Histoire du Roi et des trois maisons

 Histoire du Roi et des trois maisons

Il y avait  une fois trois maisons sur le bord d'une route.

Les trois maisons étaient pareilles et dans les trois maisons vivaient un papa, une maman et plusieurs enfants.

Un jour, le Roi, qui était en voyage, envoya son page dire aux trois maître de maison: "préparez tout ce qu'il faut pour me recevoir car, en passant, je m'arrêterai chez vous."

Le page fit la commission et retourna prés de son maître.

Mais les habitants de la première maison étaient des gens méchants qui n'aimaient pas le Roi.

Ils se dirent entre eux: " Il peut toujours venir, ce n'est pas nous qui nous dérangerons pour le recevoir! " Et ils mangèrent, ils se couchèrent comme d'habitude, sans rien nettoyer, sans rien préparer.

Le lendemain, lorsque le Roi entra dans cette maison, il la trouva très sale, avec des toiles d'araignée, des miettes et des épluchures par terre. Les chaises étaient tellement encombrées qu'il n'en trouva pas une pour s'asseoir et, comme il avait faim et soif, on lui apporta tout juste, en lui faisant la grimace, un croûton de pain et un peu d'eau dans un verre ébréché.
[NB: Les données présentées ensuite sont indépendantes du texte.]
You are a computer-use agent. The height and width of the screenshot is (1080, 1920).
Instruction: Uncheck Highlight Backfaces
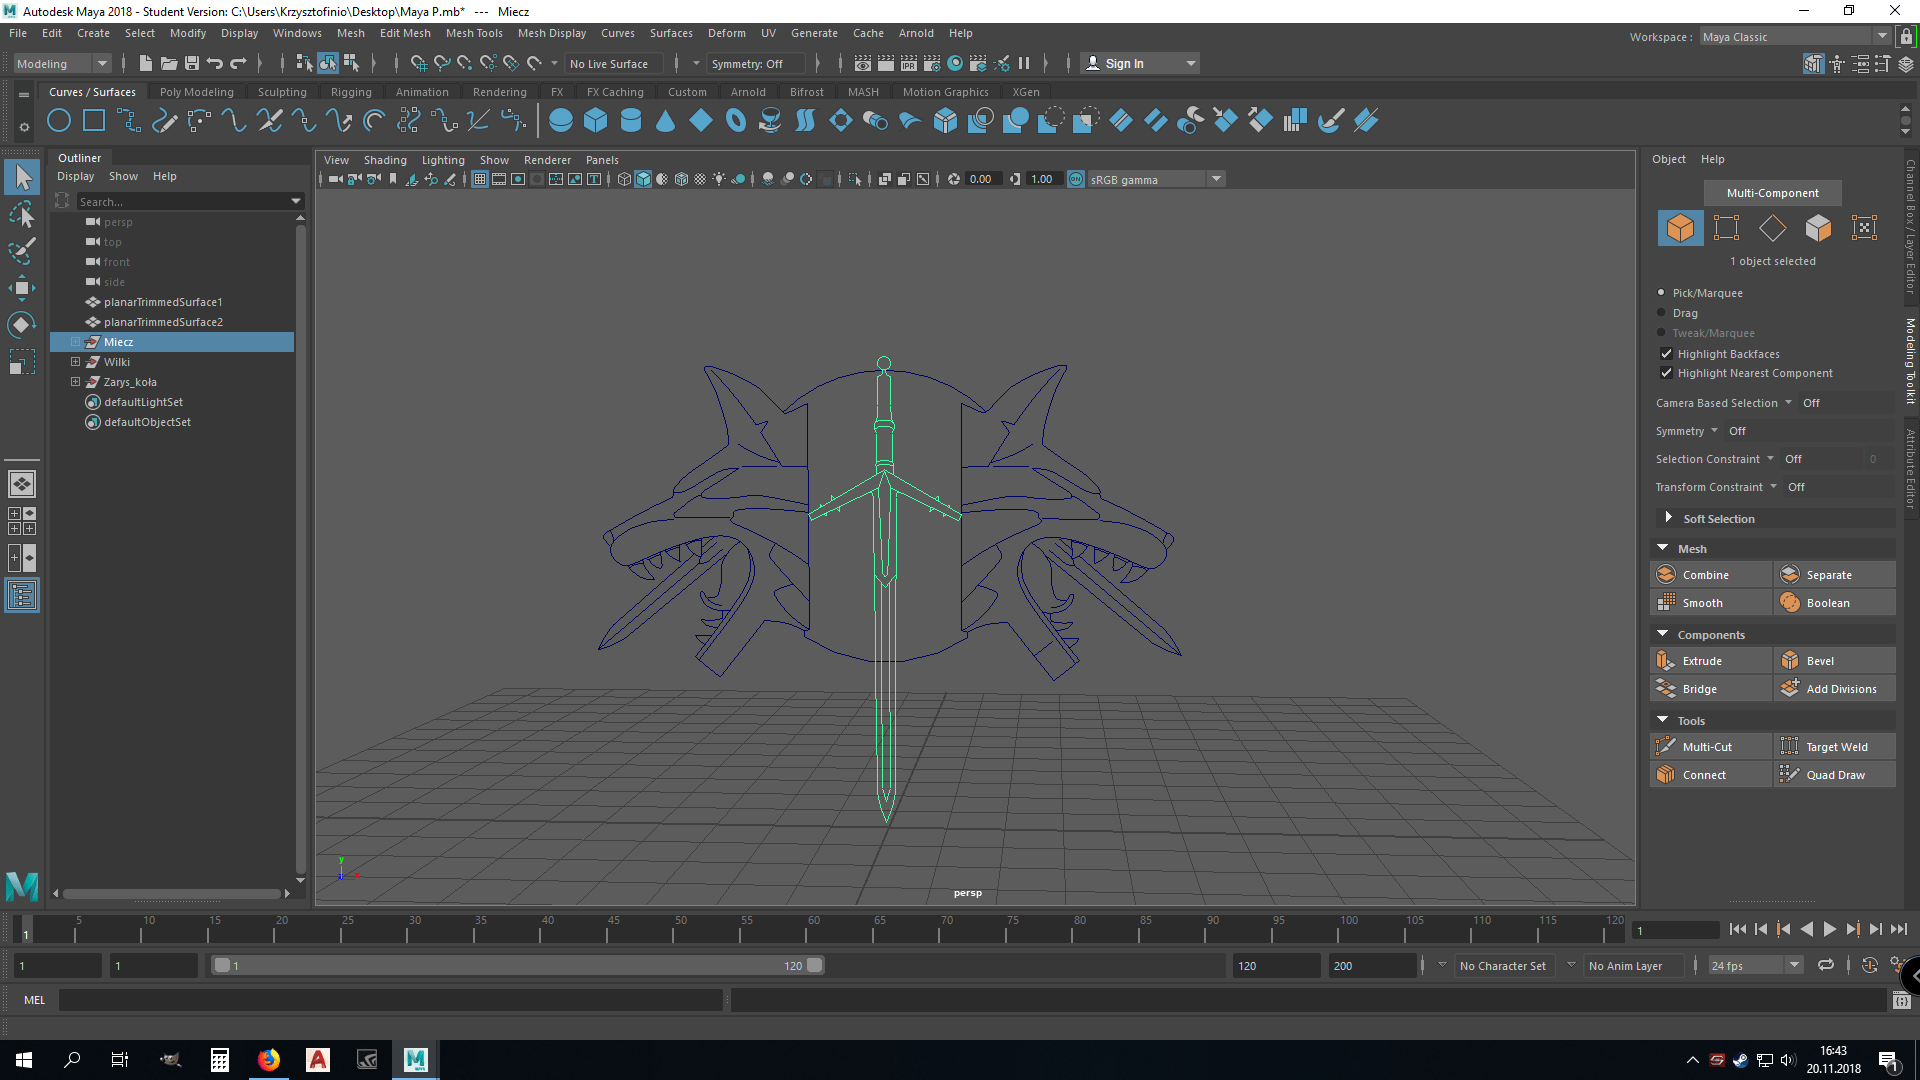click(x=1667, y=353)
Le Roi ne dit rien pendant un moment. Mais, à la fin, perdant patience, irrité de la méchanceté de ce gens, il sortit de la maison et appela ses soldats pour qu'on les mette tous en prison.

Puis il entra dans la deuxième maison. 

Là, on avait bien essayé de se préparer à la venue du Roi, mais on était étourdi, un brin paresseux, et tout avait marché de travers.

Le plancher était balayé, bien sûr. Seulement, il y avait de la poussière sur tous les meubles. On avait fait un gâteau pour le Roi...hélas ! on l'avait oublié au four, de sorte qu'il ressemblait plutôt à un morceau de charbon...Et comme, au fond, on n'était pas très fier, on ne trouva rien à dire pour saluer le Roi.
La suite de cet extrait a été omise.